Paralympics day 4: Tatyana McFadden begins gold rush, Brazil has new heroes

    (CNN)Day four of Rio 2016 saw another 54 gold medals on offer.

    Tatyana McFadden continued her quest to win a medal in every race she's entered... and there's seven of them.
    There was plenty to cheer for Great Britain on the water this morning as it totally dominated, and host nation Brazil had no less than four new heroes in the Olympic Stadium.

      Seventh heaven?

        The superstars of the Paralympic season are often lauded with recourse to their Olympic counterparts.

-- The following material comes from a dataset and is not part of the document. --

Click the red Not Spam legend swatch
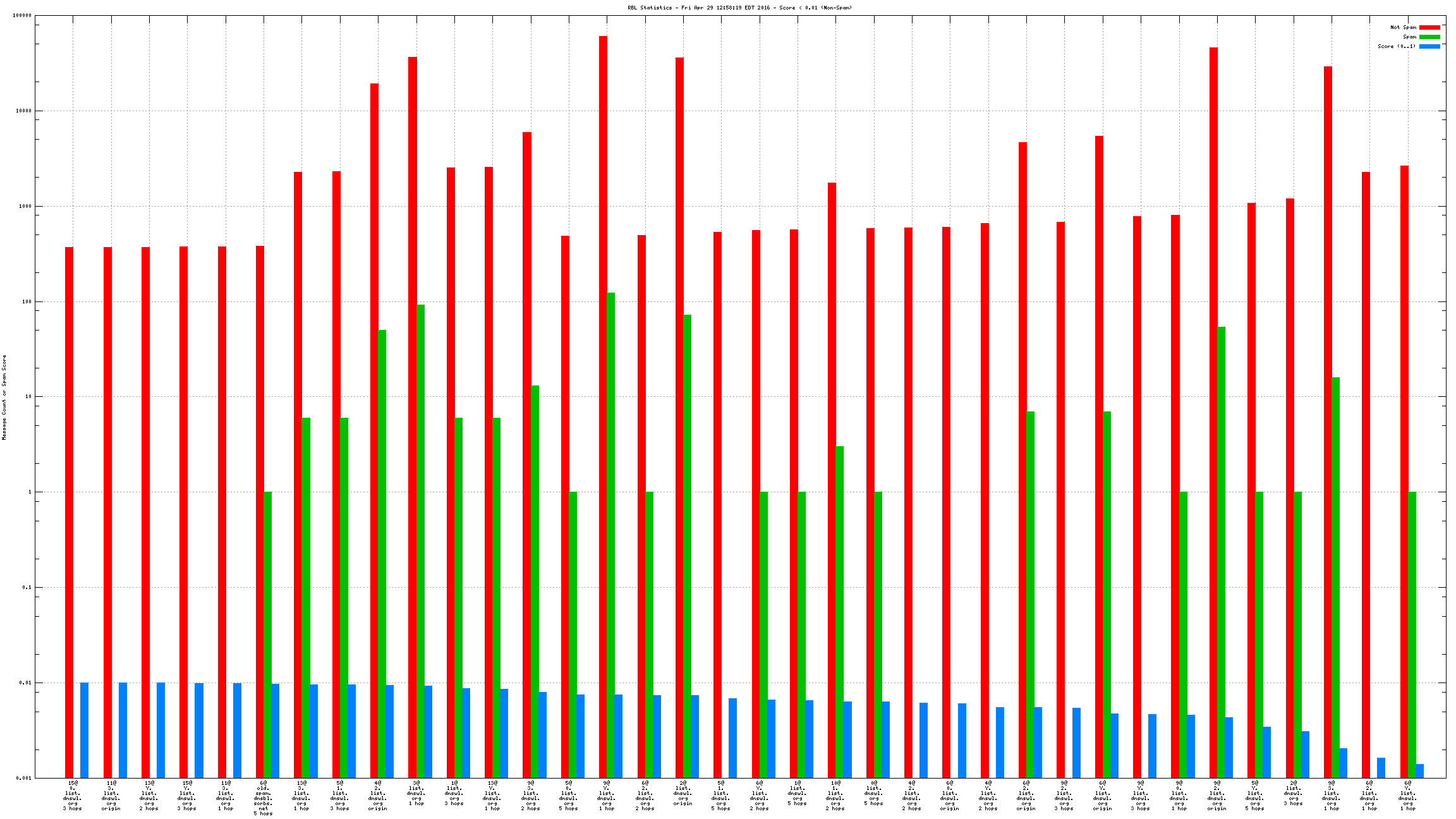Image resolution: width=1456 pixels, height=819 pixels. [x=1429, y=27]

        Versatile swimmer Daniel Dias is known as Brazil's answer to Michael Phelps; Jason Smyth, the fastest Paralympian of all time, is sometimes called the 'Irish Usain Bolt.'
        But from a Soviet orphanage to her twelfth Paralympic podium, wheelchair athlete Tatyana McFadden isn't served by commendatory comparisons. As IPC president Sir Philip Craven rightly contends, "Tatyana is great enough already."
        Born with paralyzing congenital disorder Spina bifida, McFadden spent the first six years of her life in Russia walking on her hands.

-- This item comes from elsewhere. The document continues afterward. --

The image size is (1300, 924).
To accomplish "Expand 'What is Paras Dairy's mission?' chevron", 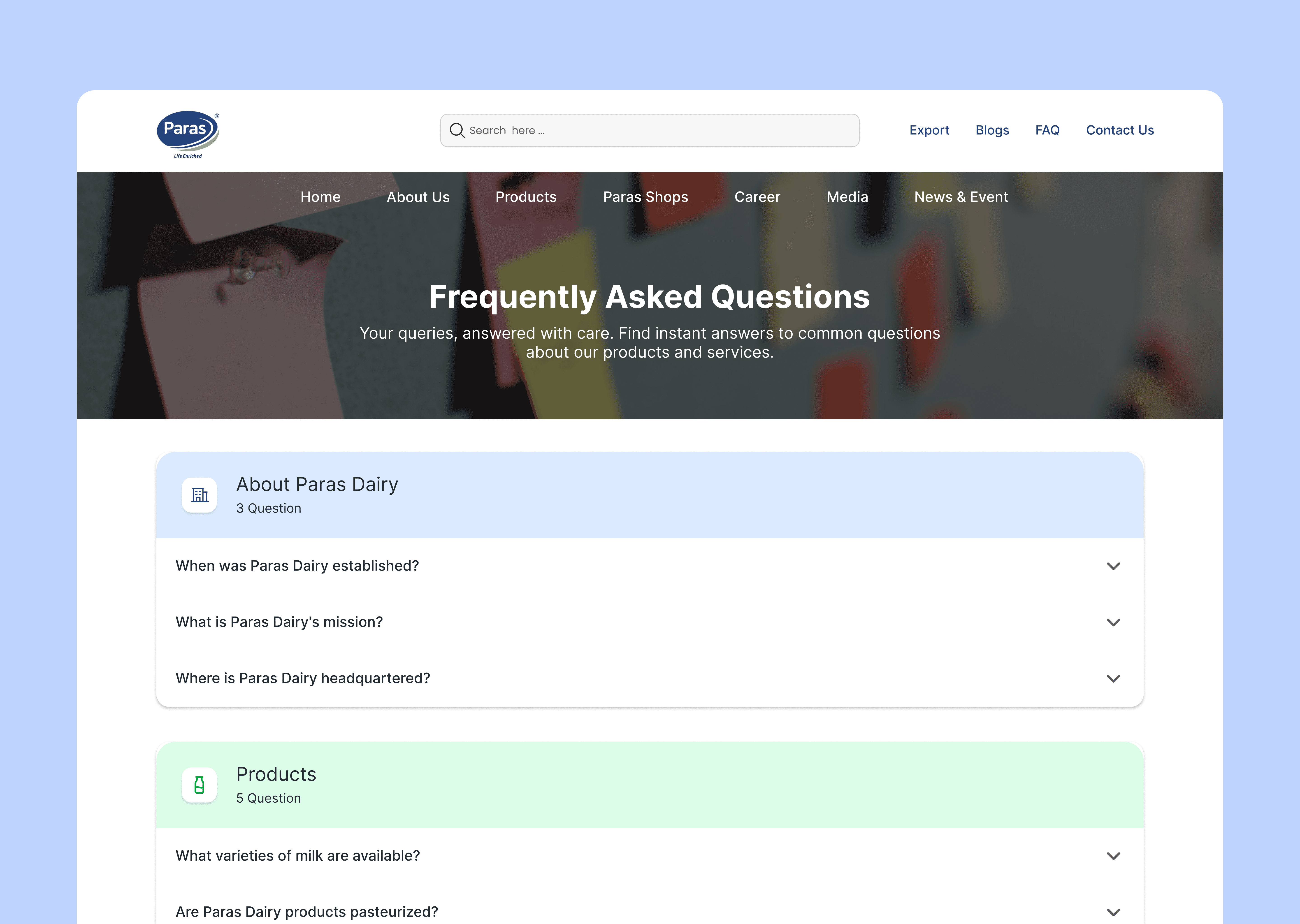I will 1113,622.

        Left in an orphanage by her mother, her health deteriorated and doctors feared she wouldn't live long.
        That was until she met Deborah, the American visitor who would go on to adopt her.

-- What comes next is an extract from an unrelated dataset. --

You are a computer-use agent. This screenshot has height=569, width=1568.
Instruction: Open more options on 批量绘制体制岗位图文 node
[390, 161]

        Sport was Tatyana's salvation.
        Two decades on, having been brought up to believe she can overcome any obstacle, the 27-year-old is competing in every Rio 2016 wheelchair event from the 100 meters to the marathon.
        Such is her talent and determination, she could leave Rio with seven medals.
        Already with silver to her name from the T54 100m -- supposedly her worst event -- McFadden added 400m gold Sunday, finishing comfortably ahead of compatriot Cheri Madsen and China's Lihong Zou.
        Hannah McFadden, adopted from Albania, was born without a femur in her left leg. Competing side by side in three events, the McFaddens could become the first sisters to finish side-by-side on the podium in Paralympic history.